Ничем, конечно. Если бы они не бунтовали и не переселялись черт знает куда, а работали, как обычные крестьяне, нам даже выгодно было бы. Скверен сам этот бунт.
— А как же… — Сквайр даже подобрать не мог слова, чтобы объяснить, что же пострадает, если живые будут дружить с мертвецами, — как же устои общества?
Арьес досадливо отмахнулся.
«Некоторое время люди пытались привести машины в чувство, похлопывали их по щекам, набирали в рот водички и — пфффр! — брызгали им в лицо, давали понюхать нашатырю — все без толку. Тогда все осознали, что так, как они жили раньше, теперь не удастся — и вспомнили в качестве образца те тысячелетия, которые были еще до Эпохи Науки.
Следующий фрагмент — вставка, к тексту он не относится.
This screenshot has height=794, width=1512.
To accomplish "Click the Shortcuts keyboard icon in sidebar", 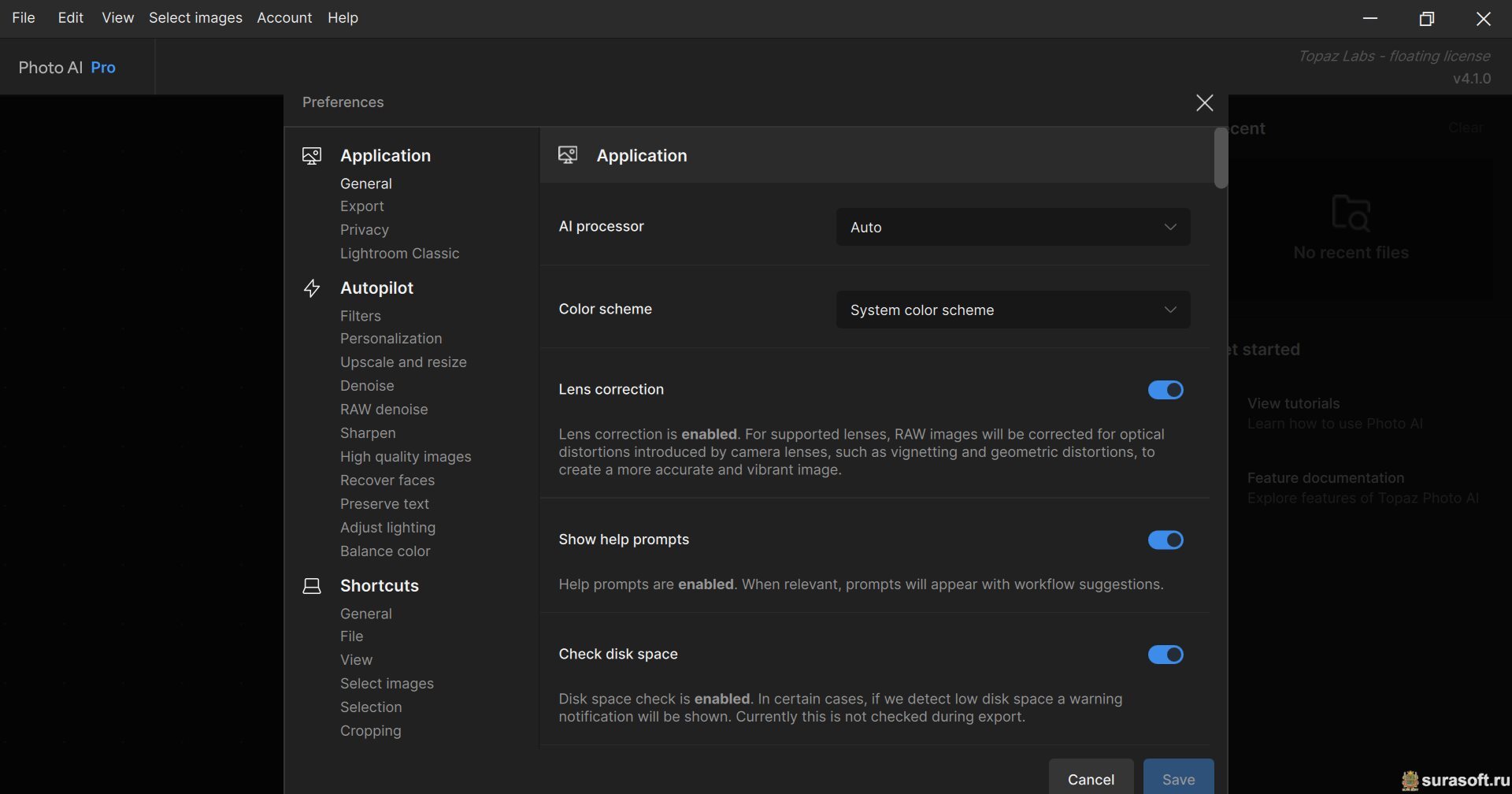I will [312, 586].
«Как жили тогда, до повсеместного просвещения? Дворянин воевал, крестьянин пахал, священник молился. Как ни странно, именно на одной из вершин Эпохи Науки, в 20-21 веках, в художественной литературе стали популярны произведения, уносящие читателя в выдуманные миры, иллюзорно средневековые, да вдобавок населенные еще и колдунами, эльфами, гномами, троллями… Ностальгия по средневековью у homo sapiens в крови? Правда, историческая формация феодализма представала в этих книжках весьма условной, без эпидемий Черной смерти, кровавых войн, грубого насилия как основы экономики, бесконечной повседневной грязи, крестьяне, его населявшие в так называемой фэнтезийной литературе выглядели чистыми, опрятными, ухоженными, рыцари — все как на подбор исполненными благородства, ученые монахи — семи пядей во лбу…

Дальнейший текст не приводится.